On Nov. 6, the U.S. Court of Appeals for Fifth Circuit issued an order staying implementation of the OSHA Emergency Temporary Standard (ETS) requiring mandatory vaccination or weekly testing requirements for employers with 100 or more workers. While the decision is stayed, employers do not have to comply with its terms. However, that stay could be lifted by the Fifth Circuit or the Circuit that gets the consolidated cases for review on the merits. Once the stay is lifted, employers will have to comply with the terms of the ETS, but compliance deadlines should be tolled during the stay. As a best practice, if an employer can do so without suffering significant economic harm, they should start creating policies an procedures for compliance with the ETS to be prepared should the stay be lifted or the court decides to uphold the ETS on its merits.
The U.S. Department of Labor’s Occupational Safety and Health Administration (OSHA) issued the COVID-19 Emergency Temporary Standard (ETS) to implement President Biden’s mandate that employers with 100 or more workers require employees (full-time and part-time, but not contractors) to be vaccinated against COVID-19 or undergo weekly testing.
The order is now official with its publication in the Federal Register today.
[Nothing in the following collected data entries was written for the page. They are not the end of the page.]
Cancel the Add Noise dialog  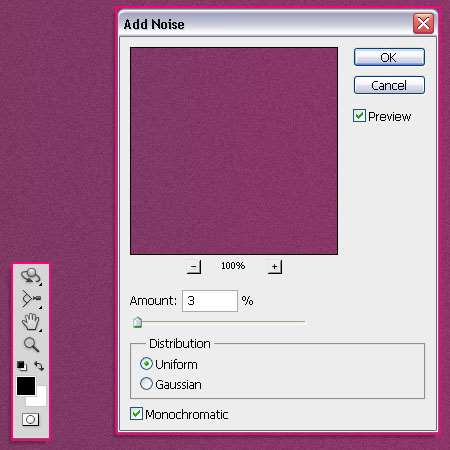(389, 85)
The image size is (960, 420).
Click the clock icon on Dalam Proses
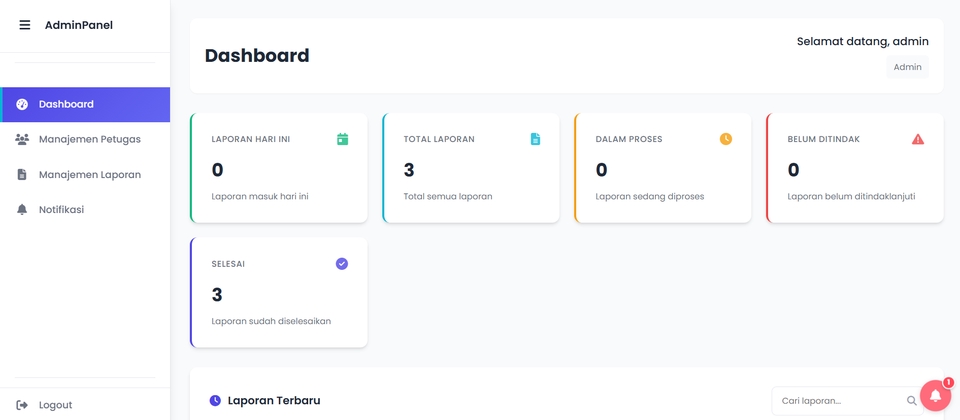click(726, 139)
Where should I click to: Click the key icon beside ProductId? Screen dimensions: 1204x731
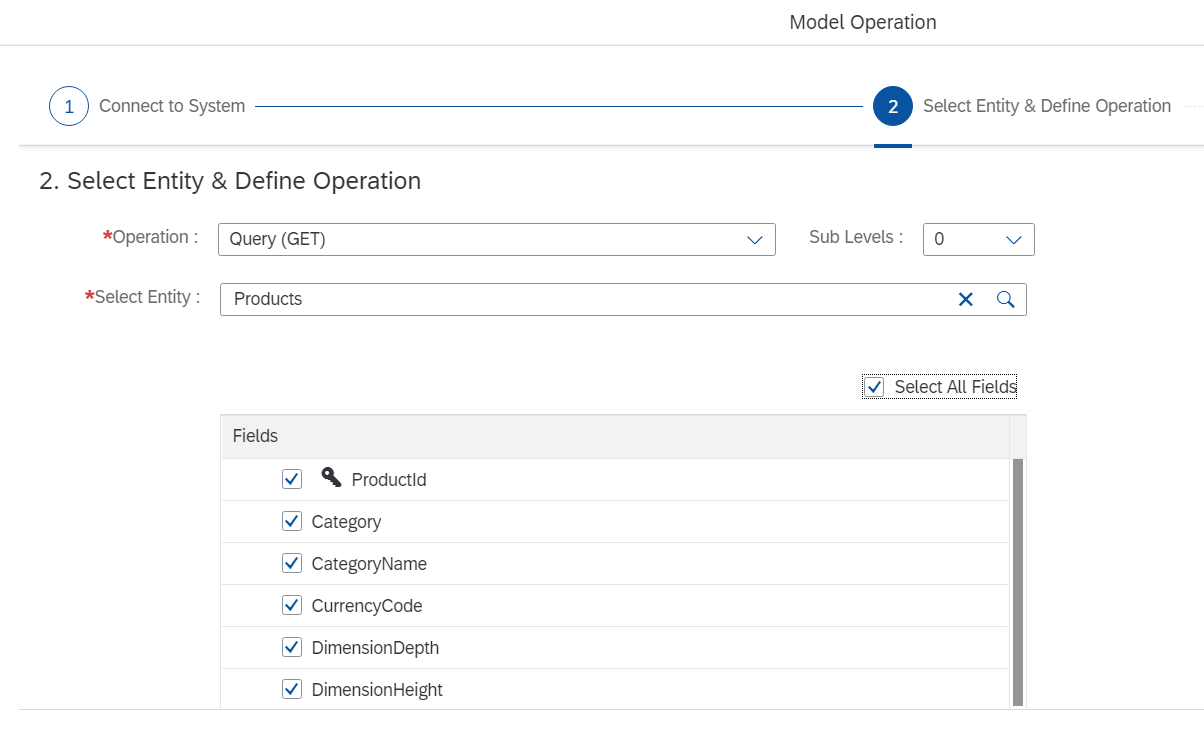[331, 478]
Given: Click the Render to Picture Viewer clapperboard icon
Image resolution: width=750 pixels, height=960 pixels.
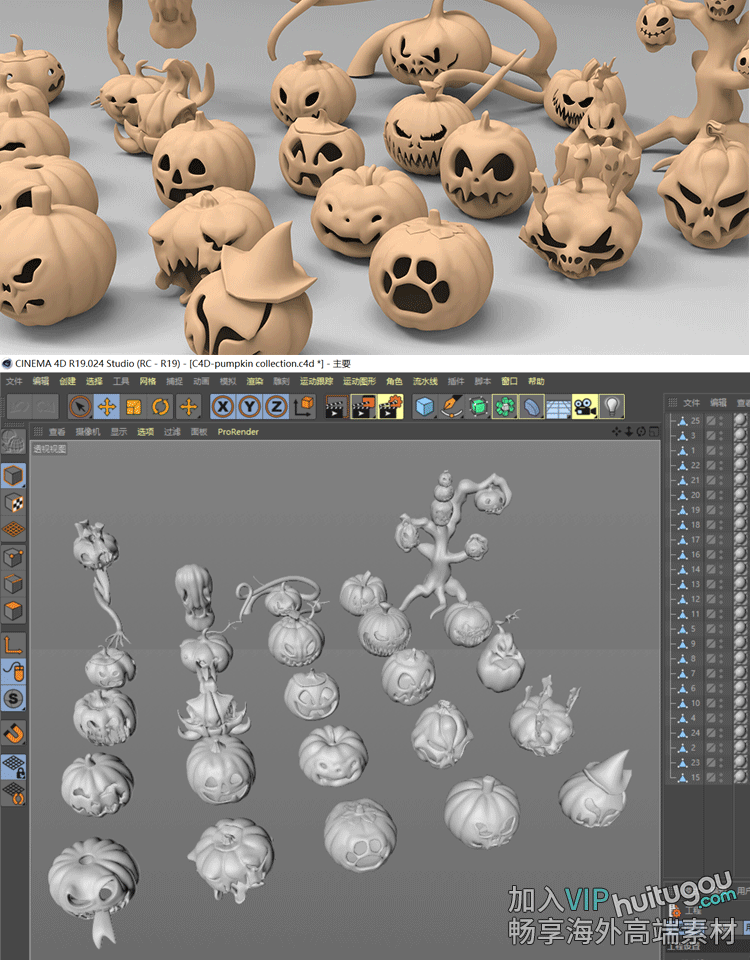Looking at the screenshot, I should [x=364, y=406].
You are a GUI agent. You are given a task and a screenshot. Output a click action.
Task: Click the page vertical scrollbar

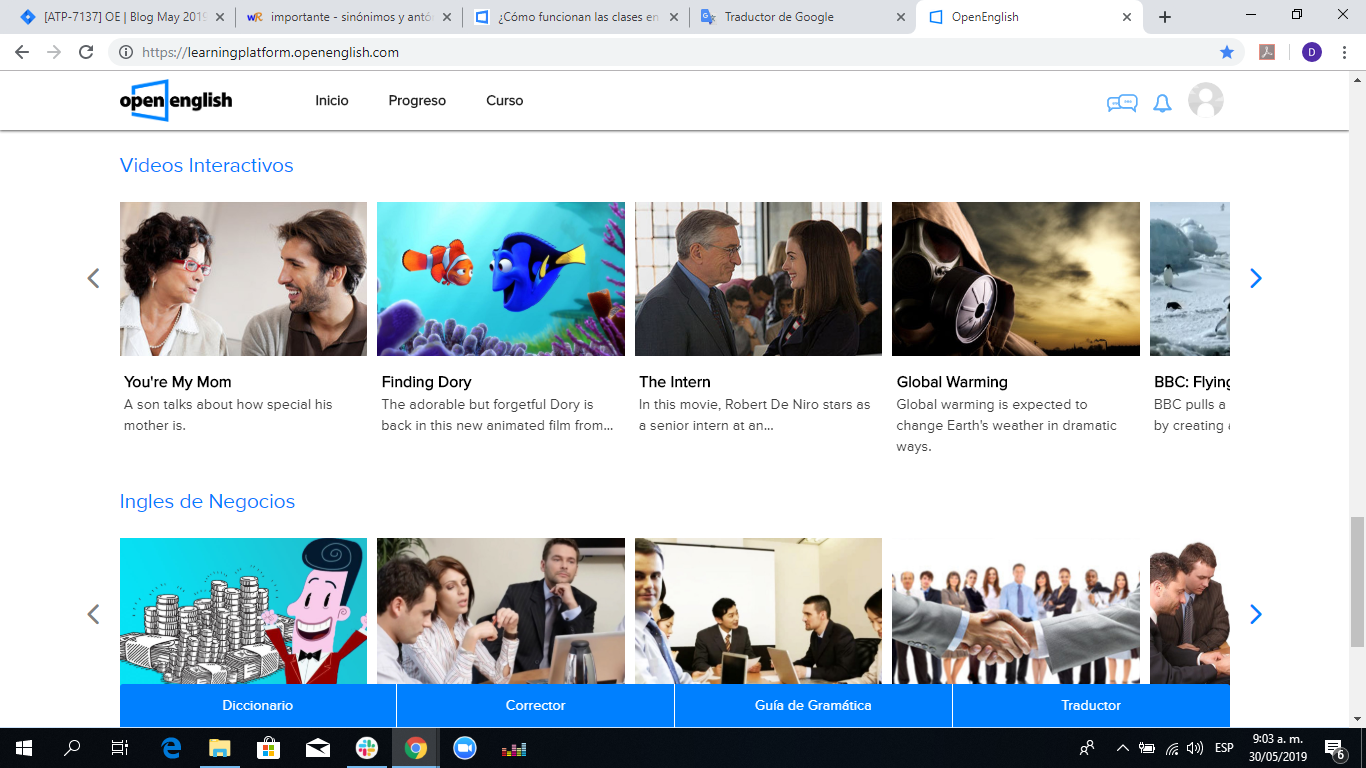pos(1357,580)
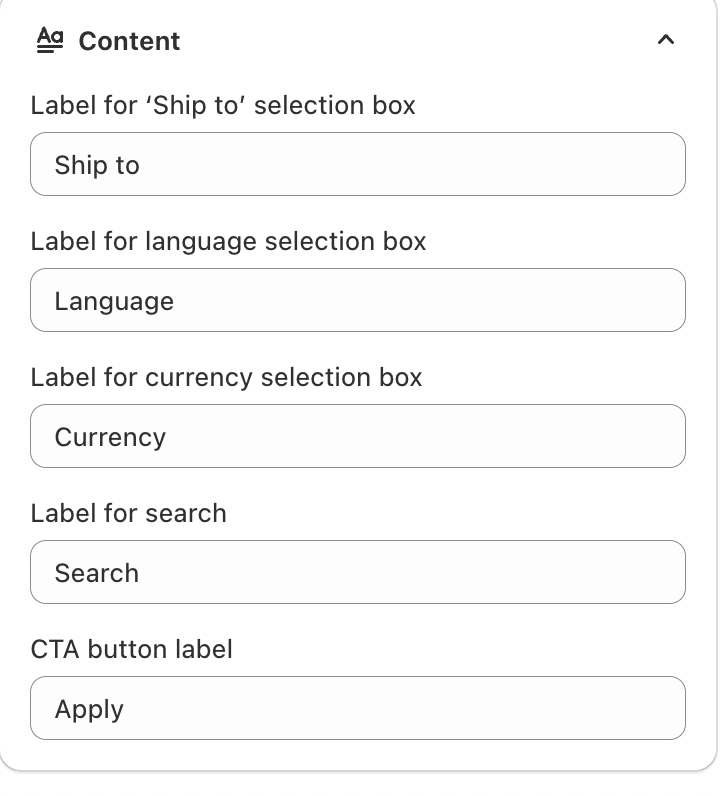Screen dimensions: 726x796
Task: Focus the 'Ship to' label input field
Action: pos(357,164)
It is effective immediately and employers must comply with the requirements within 30 days of publication and with testing requirements within 60 days of publication.
The implementation of the vaccine and testing mandate will impact more than 84 million workers in private sector businesses nationally according to the DOL’s press release.
MichBio is providing this notice to inform you as to the contents of the rule. Here are our takeaways from the OSHA ETS:
- Employees must be fully vaccinated by January 4, 2022, and employers must require unvaccinated employees to mask and produce a negative test on at least a weekly basis.
- Employers are required to have a written vaccination policy.
- The OSHA ETS does not apply to employees who do not report to a workplace where there are other individuals such as coworkers or customers are present; employees working from home; or employees who work exclusively outdoors.
- The OSHA ETS does not require employers to provide or pay for tests.
- Employers must pay employees for the time it takes to get vaccinated.
- Employers must ensure all unvaccinated employees are masked.
- Employers must report COVID-19 fatalities and hospitalizations to OSHA.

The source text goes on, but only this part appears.